Babam dikleşmiş konuşurken, Uygar oturduğu yerde onu dinliyordu. Odada ciddi bir ortam vardı.

"Ben bir görgü cinayet tanığıydım. Haksızlığa gelebilen bir adam değilim, gittim ve polise gördüğüm her şeyi anlattım. Tehdit aldım hemen sorna, beni küçük kızımla tehdit ettiler.." derken, sesi titremişti.

O zor zamanları artık unutmak istiyordum, ama her seferinde önümüze yeni olaylarla çıkıyorlardı. Aynı yerden acıyordu yine canım.

"Onu bırakmamalıydın," dedi, Uygar hızla yerinde doğrulurken, dişlerini sıkarak konuşmuştu.

"Çektiği acılara rağmen onu hâlâ böyle sağlıklı görebilmen mucize, anladın mı?" derken, babama sinirle bakıyordu.

"Biliyorum.. Hata yaptım." derken yaşlı gözlerinden bir iki damla su damlamıştı babamın.

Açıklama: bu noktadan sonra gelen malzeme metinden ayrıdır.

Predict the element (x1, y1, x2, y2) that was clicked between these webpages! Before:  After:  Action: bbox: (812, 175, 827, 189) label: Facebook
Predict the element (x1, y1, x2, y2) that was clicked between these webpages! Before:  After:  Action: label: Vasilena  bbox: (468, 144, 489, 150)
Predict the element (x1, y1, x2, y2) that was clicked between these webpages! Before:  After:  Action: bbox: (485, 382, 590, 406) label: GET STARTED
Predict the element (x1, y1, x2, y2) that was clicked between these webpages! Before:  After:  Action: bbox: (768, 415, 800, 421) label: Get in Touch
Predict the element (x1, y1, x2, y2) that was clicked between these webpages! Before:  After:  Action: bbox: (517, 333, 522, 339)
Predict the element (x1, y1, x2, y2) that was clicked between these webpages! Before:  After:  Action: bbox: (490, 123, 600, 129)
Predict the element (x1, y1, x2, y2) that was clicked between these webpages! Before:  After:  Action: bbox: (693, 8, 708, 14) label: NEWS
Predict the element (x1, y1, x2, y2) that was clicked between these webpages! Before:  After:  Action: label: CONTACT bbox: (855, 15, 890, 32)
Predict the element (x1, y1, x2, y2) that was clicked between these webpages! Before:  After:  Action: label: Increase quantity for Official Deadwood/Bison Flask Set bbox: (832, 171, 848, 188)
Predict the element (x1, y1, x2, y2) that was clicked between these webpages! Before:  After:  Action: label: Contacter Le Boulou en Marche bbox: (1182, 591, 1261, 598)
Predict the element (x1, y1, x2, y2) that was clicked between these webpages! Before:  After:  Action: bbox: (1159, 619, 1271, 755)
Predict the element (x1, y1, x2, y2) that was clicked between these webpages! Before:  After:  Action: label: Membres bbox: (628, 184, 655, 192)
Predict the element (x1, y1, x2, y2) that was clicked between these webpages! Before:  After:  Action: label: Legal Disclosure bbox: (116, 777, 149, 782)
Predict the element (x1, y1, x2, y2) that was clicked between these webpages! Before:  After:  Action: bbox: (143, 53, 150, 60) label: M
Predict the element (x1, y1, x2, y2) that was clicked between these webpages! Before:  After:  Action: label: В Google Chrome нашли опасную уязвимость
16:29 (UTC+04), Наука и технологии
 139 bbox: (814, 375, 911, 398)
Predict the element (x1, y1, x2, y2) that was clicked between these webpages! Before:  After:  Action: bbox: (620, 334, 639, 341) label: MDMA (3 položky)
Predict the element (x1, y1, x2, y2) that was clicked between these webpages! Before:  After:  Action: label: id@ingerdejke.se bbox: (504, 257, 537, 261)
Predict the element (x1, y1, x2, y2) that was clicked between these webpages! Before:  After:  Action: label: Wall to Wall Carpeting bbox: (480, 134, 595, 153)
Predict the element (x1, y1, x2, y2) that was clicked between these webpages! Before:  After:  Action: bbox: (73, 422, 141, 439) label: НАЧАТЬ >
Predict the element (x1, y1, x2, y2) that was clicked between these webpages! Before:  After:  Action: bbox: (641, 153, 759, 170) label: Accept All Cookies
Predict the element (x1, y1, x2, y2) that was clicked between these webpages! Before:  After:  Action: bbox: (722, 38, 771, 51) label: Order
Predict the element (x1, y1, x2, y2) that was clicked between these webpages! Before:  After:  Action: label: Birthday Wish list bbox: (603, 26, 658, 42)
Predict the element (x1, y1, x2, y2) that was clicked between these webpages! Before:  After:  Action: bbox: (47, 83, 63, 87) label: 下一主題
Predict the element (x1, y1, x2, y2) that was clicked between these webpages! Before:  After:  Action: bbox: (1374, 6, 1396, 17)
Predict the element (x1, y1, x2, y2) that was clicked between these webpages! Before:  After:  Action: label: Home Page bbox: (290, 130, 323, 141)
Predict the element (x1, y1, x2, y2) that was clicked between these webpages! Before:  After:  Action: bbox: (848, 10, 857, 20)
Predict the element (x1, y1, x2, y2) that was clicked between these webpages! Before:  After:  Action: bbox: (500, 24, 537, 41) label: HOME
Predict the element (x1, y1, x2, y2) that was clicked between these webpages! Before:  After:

"Biraz zaman geçtikten sonra kızımı alacaktım, ama sen onu yanına almıştın, baban kızımı senin yanında görünce beni buldu ve Su'yun senin yanında kalması için, Anneni benim öldürdüğüme dair dosyalar hazırlayıp bunu senin eline geçmesini sağlayarak beni suçlu durumuna düşürdü ve hapishaneye tıktı."

Uygar'ın kaşları çatılırken, yüzü allak bullak olmuştu. Düşünceleri birbirine karışmış gibiydi.

"Su'yun benim yanımda kalmasını neden istedi?"

"Sana yakın olan birini kullanarak seni yakından görmek istediğini söyledi."

Babamın söylediği son cümle bana depoyu hatırlatmıştı.

Uygar'ın babası beni kaçırdığında iyi davranmış, ve sadece Uygar'ın depoya gelmesi için beni kaçırdığını söylemişti.

Uygarla nasıl olursa olsun, bir kaç kelime de olsa konuşmak istemişti demek ki.

Uygar elini saçlarına atıp sıkarken başının ağrıdığını anlamış, ve yanımda ağrı kesici getirdiğim için kendimi tebrik etmiştim.

"Sadece," dedi babam, mutfağa bakarken.

"Benim olmadığım zamanlarda onun yanındaydın. Şimdi onu senden almaya hakkım yok. Seni bırakacağa da benzemiyor zaten.. Küçük kızım senin yanında mutlu görünüyor. Ona iyi bak."

Uygar'ın yanında mutlu olduğum doğruydu. Ama ben, babamın yanında da mutlu bir kızdım. Sabah olduğunda babam işe giderdi, ardından bende okula. Akşam olduğunda beraber vakit geçirirdik. Yani, mutsuz olacağım bir sebep yoktu.

Bu hatayı babam yapmıştı. Onu benimle tehdit etseler bile beni bırakmamalıydı. Uygar olmasaydı şuan ne halde olacağımı bilmiyordum.

Kahveleri tepsiye yerleştirip yavaş adımlarla oturma odasına doğru ilerlemeye başladım.

Beni gördüklerinde babam gülümsemeye başlamış, Uygar'da yüzüme öylece bakmıştı.

Bu havayı sevmemiştim. Arda olsaydı nasıl da gülerdik şimdi diye düşünmeden edememiştim.